“Questo non è Aristofane, questo è Aristofane rovistato e scorretto. Questa è una scorrettezza continua, è una fotografia scattata a sorpresa, senza preavviso, a futticumpagnu. E’ un Aristofane preso in prestito, quando serve, altrimenti…bastiamo noi”.
Comincia con queste parole lo spettacolo prodotto dal Teatro dell’Argine ed ideato da Mario Perrotta, regista ed attore della rappresentazione. Possiamo senza dubbio constatare come effettivamente Aristofane non ci azzecchi molto con l’intreccio o la sceneggiatura del cabaret, salvo forse per la metafora di fondo che permea i dinamici dialoghi degli attori, quella relativa all’ironizzare sulla situazione politica attuale tramite ideali simboli e modelli presi ad hoc. In questo, Aristofane fu un maestro senza pari, da contestualizzare però nella sua cornice ellenica, fatta di una realtà completamente diversa dalla nostra e assolutamente incomparabile.

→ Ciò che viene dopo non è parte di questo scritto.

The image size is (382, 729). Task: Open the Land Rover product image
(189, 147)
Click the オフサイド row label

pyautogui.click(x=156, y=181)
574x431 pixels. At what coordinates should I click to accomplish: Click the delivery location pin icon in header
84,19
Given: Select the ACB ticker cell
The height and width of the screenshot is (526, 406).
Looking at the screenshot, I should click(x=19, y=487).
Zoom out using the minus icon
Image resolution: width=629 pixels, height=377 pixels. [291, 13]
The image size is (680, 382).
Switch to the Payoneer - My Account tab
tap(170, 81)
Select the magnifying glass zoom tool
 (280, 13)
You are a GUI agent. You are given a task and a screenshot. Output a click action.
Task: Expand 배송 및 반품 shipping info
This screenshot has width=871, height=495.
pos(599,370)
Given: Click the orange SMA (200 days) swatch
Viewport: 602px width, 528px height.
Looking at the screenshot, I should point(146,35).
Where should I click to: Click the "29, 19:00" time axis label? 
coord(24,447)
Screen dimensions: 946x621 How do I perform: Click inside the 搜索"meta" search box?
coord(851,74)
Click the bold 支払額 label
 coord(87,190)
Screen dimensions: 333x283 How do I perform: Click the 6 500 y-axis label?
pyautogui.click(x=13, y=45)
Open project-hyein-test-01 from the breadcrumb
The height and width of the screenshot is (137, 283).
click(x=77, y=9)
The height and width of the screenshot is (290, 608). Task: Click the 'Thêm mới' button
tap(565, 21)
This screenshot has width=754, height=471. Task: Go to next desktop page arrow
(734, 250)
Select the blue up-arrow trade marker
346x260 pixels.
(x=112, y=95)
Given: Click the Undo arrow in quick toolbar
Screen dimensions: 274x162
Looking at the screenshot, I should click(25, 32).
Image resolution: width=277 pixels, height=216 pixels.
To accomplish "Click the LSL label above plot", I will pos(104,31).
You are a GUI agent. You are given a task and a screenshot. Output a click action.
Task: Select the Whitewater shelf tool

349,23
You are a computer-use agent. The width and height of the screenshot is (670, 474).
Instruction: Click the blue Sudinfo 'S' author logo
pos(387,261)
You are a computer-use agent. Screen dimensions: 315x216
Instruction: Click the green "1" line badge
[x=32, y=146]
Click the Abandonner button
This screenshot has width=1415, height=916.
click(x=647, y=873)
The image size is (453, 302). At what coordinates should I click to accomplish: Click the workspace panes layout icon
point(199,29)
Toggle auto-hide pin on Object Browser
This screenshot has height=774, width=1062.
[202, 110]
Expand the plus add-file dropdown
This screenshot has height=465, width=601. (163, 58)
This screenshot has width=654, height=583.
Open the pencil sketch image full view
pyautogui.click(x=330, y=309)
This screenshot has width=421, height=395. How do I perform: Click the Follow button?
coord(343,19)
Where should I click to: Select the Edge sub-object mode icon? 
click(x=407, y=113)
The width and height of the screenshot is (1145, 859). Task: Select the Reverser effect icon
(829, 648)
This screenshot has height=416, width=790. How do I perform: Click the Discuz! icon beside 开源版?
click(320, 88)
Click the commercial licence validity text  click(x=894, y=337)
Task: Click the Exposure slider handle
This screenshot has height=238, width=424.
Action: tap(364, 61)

Ergo, quando si tenta di far coincidere due canoni distanti millenni e di trasformare la comicità in un ora e poco più di facile moralismo si cade inevitabilmente nei meandri della boriosità e superficialità.
Gli elementi di base che rendono questo spettacolo un potenziale concorrente da premio ci sono: la scenografia è interessante e ottimamente fruibile, gli attori godono di capacità di recitazione senza dubbio elevate, l’essenzialità dei costumi è scelti con maestria, le coreografie sono dinamiche e appassionanti e le musiche dal vivo eseguite da Mario Arcari incorniciano il tutto meravigliosamente. Quanto alla sceneggiatura, piena di termini riscontrabili in ogni articolo d’attualità e in ogni discussione da bar, se ne può però costatare la buona composizione tecnica. Lo scopo dello spettacolo è quello di mostrarci una fotografia mostruosa e realistica delle facce “inalterabili” degli uomini illustri che la politica italiana ci serve quotidianamente. L’esito, quello di relegarci ad una visione distorta, parziale e non profonda della realtà.